United States v. Michael Eugene Harkey

U.S. Court of Appeals for the Ninth Circuit
United States v. Michael Eugene Harkey, 923 F.2d 138 (9th Cir. 1991)
91 Daily Journal DAR 188; 91 Cal. Daily Op. Serv. 208; 1991 U.S. App. LEXIS 54; 1991 WL 331

United States v. Michael Eugene Harkey

Opinion

ORDER

In our opinion filed December 4, 1989, cited at 890 F.2d 1082, we affirmed the sentence given by the district court, holding that a conviction under Washington’s second degree burglary statute could not serve as a basis for sentence enhancement. The district judge had relied on prior Ninth Circuit authority in United States v. Chatman, 869 F.2d 525 (9th Cir. 1989) and United States v. Cunningham, 878 F.2d 311 (9th Cir. 1989).

The government petitioned for rehearing, suggesting that further action be withheld pending the decision by the Supreme Court in Taylor v. United States. Our order of March 15, 1990 deferred action on the government’s petition. Thereafter the Supreme Court rendered its decision in Taylor v. United States, — U.S. ——, 110 S.Ct. 2143, 109 L.Ed.2d 607 (1990).

## Data extract:
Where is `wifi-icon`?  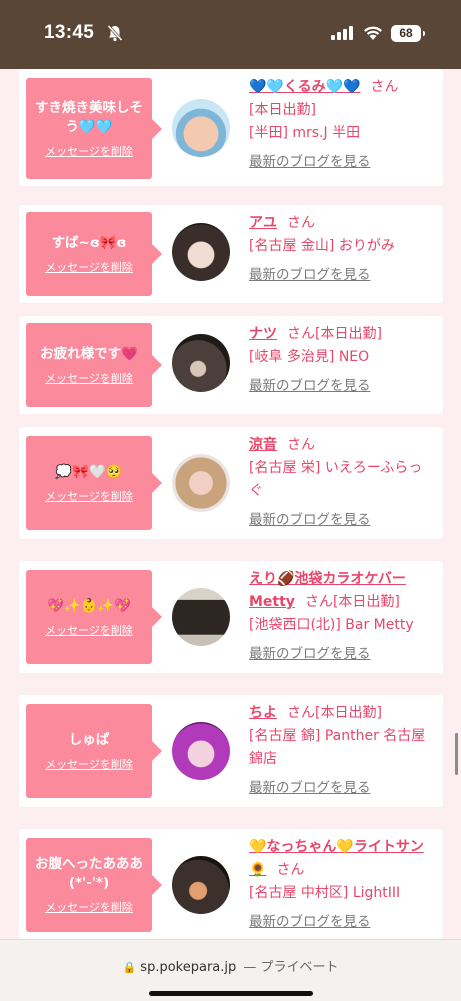 wifi-icon is located at coordinates (373, 33).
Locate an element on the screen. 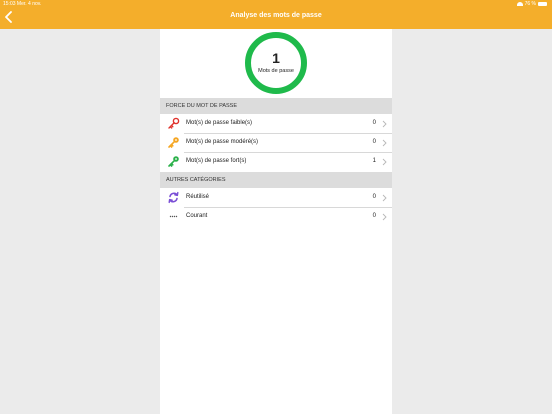 The image size is (552, 414). row-label: Mot(s) de passe modéré(s) is located at coordinates (222, 142).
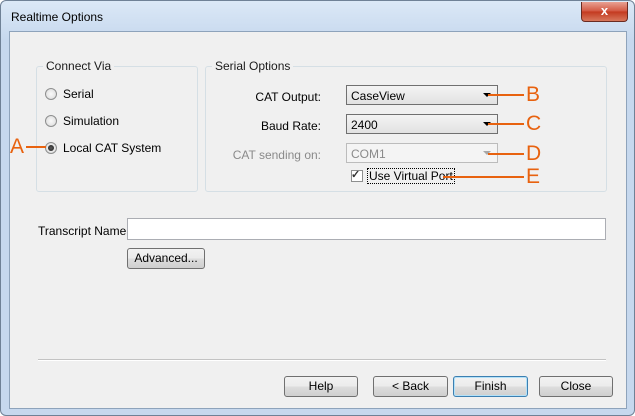 This screenshot has height=416, width=635. I want to click on close-button: Close, so click(576, 386).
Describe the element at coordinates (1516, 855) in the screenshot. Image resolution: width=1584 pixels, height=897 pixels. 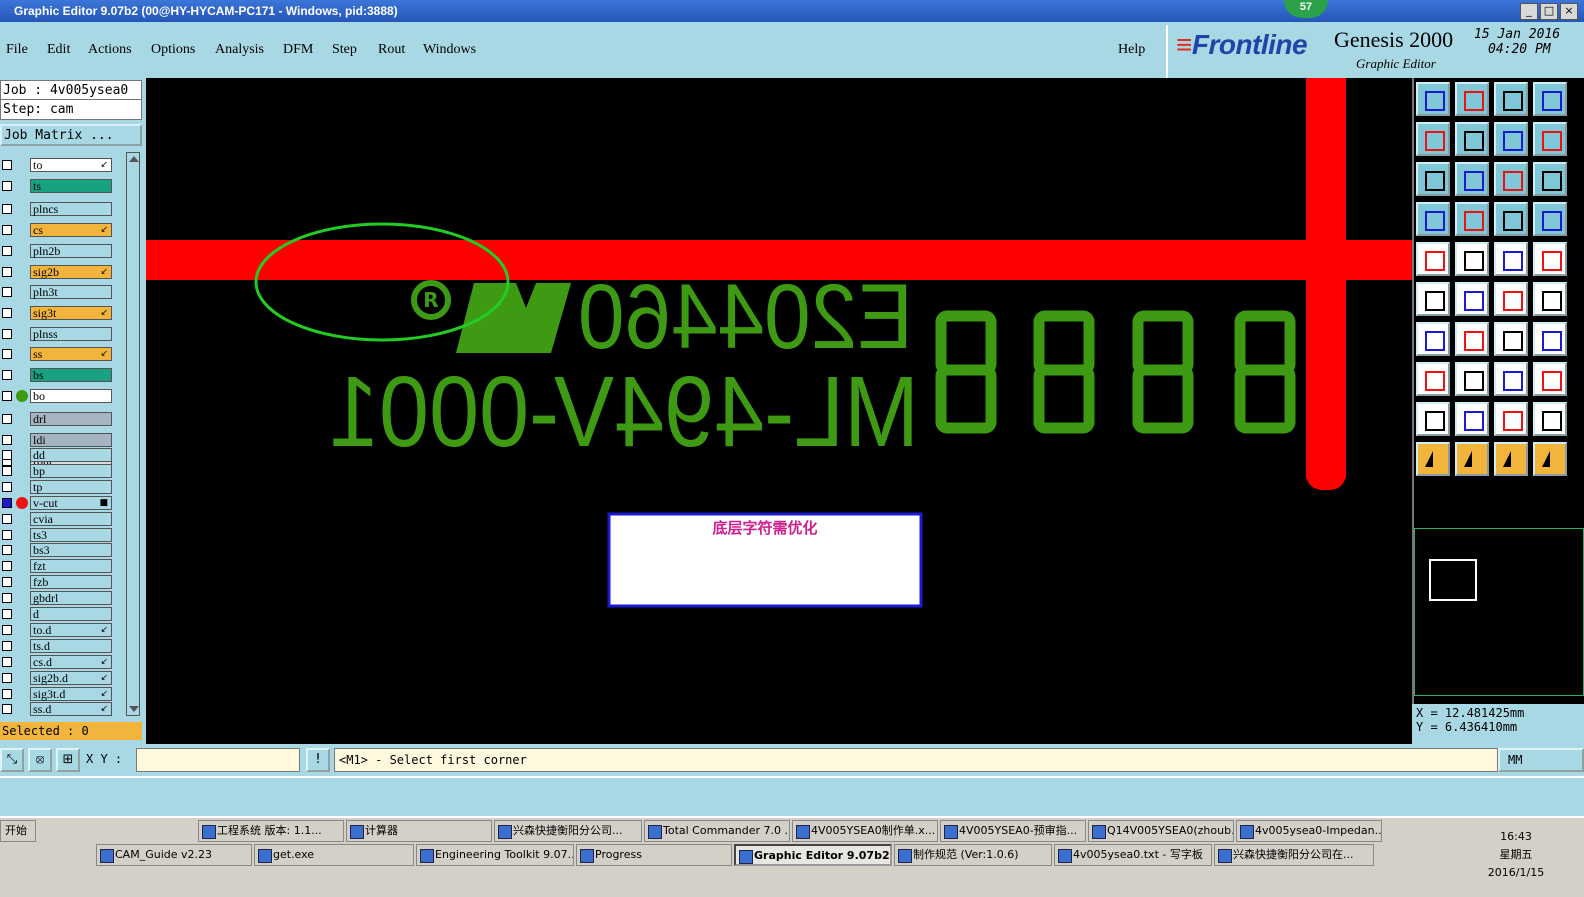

## Work instructions:
1. According to the court order, on what date was the original opinion filed?
2. Reproduce word for word everything in the court order from "In our opinion" down to "L.Ed.2d 607 (1990).".

## Task-by-task outputs:
1. December 4, 1989

2.
In our opinion filed December 4, 1989, cited at 890 F.2d 1082, we affirmed the sentence given by the district court, holding that a conviction under Washington’s second degree burglary statute could not serve as a basis for sentence enhancement. The district judge had relied on prior Ninth Circuit authority in United States v. Chatman, 869 F.2d 525 (9th Cir. 1989) and United States v. Cunningham, 878 F.2d 311 (9th Cir. 1989).

The government petitioned for rehearing, suggesting that further action be withheld pending the decision by the Supreme Court in Taylor v. United States. Our order of March 15, 1990 deferred action on the government’s petition. Thereafter the Supreme Court rendered its decision in Taylor v. United States, — U.S. ——, 110 S.Ct. 2143, 109 L.Ed.2d 607 (1990).